Configuration Steps:
- Navigate to Admin settings → Connectors
- Click "Add custom connector" at the bottom of the section
- Add your MCP server URL in this format:
https://cloud.arpia.ai/mcp/?token=YOUR_COLLECTION_TOKEN
Example: https://cloud.arpia.ai/mcp/?token=9a78ac3757-32198783416d2bc6ef3b
-
(Optional) Click "Advanced settings" if you want to configure OAuth:
- OAuth Client ID: Leave blank (not required for token-based auth)
- OAuth Client Secret: Leave blank (not required for token-based auth)
- These fields are only needed if you've configured custom OAuth for your organization
-
Click "Add" to finish configuration
What Happens Next:
- The connector appears in the organization's connector list
- Individual users will see it available in their Settings → Connectors
- Users must individually connect and enable the connector to use it
For Pro and Max Plans
- Navigate to Settings → Connectors
- Locate the "Connectors" section
- Click "Add custom connector" at the bottom
- Add your MCP server URL:
https://cloud.arpia.ai/mcp/?token=YOUR_COLLECTION_TOKEN
- (Optional) Configure OAuth in Advanced settings if needed
- Click "Add"
Enabling the Connector in Claude
After adding the connector:
- Open any Claude chat
- Click the "Search and tools" button (lower left of chat interface)
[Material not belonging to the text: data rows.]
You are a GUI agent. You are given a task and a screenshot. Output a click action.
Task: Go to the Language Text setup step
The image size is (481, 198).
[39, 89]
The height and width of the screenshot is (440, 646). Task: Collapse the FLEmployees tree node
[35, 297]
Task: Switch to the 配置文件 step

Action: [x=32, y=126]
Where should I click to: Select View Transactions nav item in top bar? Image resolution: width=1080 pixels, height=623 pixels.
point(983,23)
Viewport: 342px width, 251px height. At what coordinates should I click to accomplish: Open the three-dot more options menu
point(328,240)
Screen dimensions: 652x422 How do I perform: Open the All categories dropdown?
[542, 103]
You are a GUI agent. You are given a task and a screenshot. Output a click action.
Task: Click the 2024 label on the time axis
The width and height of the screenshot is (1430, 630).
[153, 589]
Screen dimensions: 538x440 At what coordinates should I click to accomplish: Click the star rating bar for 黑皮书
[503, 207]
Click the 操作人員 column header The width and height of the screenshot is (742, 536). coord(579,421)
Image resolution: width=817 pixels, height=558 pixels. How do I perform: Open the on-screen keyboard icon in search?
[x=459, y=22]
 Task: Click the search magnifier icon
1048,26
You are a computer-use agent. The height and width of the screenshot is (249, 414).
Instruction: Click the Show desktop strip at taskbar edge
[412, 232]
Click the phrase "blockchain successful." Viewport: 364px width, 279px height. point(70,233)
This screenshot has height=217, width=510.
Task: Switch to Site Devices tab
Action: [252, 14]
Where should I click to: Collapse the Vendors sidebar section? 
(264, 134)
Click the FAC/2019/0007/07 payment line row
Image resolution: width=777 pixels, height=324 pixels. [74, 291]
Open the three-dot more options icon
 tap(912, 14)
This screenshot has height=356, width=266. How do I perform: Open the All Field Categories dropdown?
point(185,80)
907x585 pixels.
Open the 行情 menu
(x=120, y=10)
- Find your ARPIA connector in the list
- Click "Connect" to authenticate (if required)
- Toggle on the specific tools you want to enable
- Start using natural language to query your data
Example Claude Query:
Show me active customers from the Production CRM Data
Claude will automatically:
- Discover available resources from your MCP collection
- Query the appropriate endpoint
- Format and present the results
6.2 Removing or Editing Connectors
To modify or remove your connector:
- Navigate to Settings → Connectors
- Locate your ARPIA connector
- Click "Remove" to delete, or click the three dots (•••) to edit
- Follow the prompts to make changes
6.3 Development Tools (Cursor)
For AI-powered development environments, add to your configuration file:
For Cursor:
// .cursor/config.json
{
"mcpServers": {
"arpia": {
"url": "https://cloud.arpia.ai/mcp/?token=YOUR_COLLECTION_TOKEN"
}
}
}
6.4 ChatGPT Integration
ChatGPT integration requires creating a custom GPT with an OpenAPI specification:
- Go to ChatGPT → Explore GPTs → Create
- Configure your GPT with ARPIA MCP capabilities
- Add OpenAPI specification:
{
"openapi": "3.0.0",
"info": {
"title": "ARPIA MCP Server",
"version": "1.0.1"
},
"servers": [{
"url": "https://cloud.arpia.ai/api",
"description": "ARPIA MCP Server"
}],
"components": {
"securitySchemes": {
"bearerAuth": {
"type": "http",
"scheme": "bearer",
"bearerFormat": "token"
}
}
},
"security": [{
"bearerAuth": []
}]
}
- Configure authentication with your Collection Token
🔒 Step 7: Configure Variant Tokens (Optional)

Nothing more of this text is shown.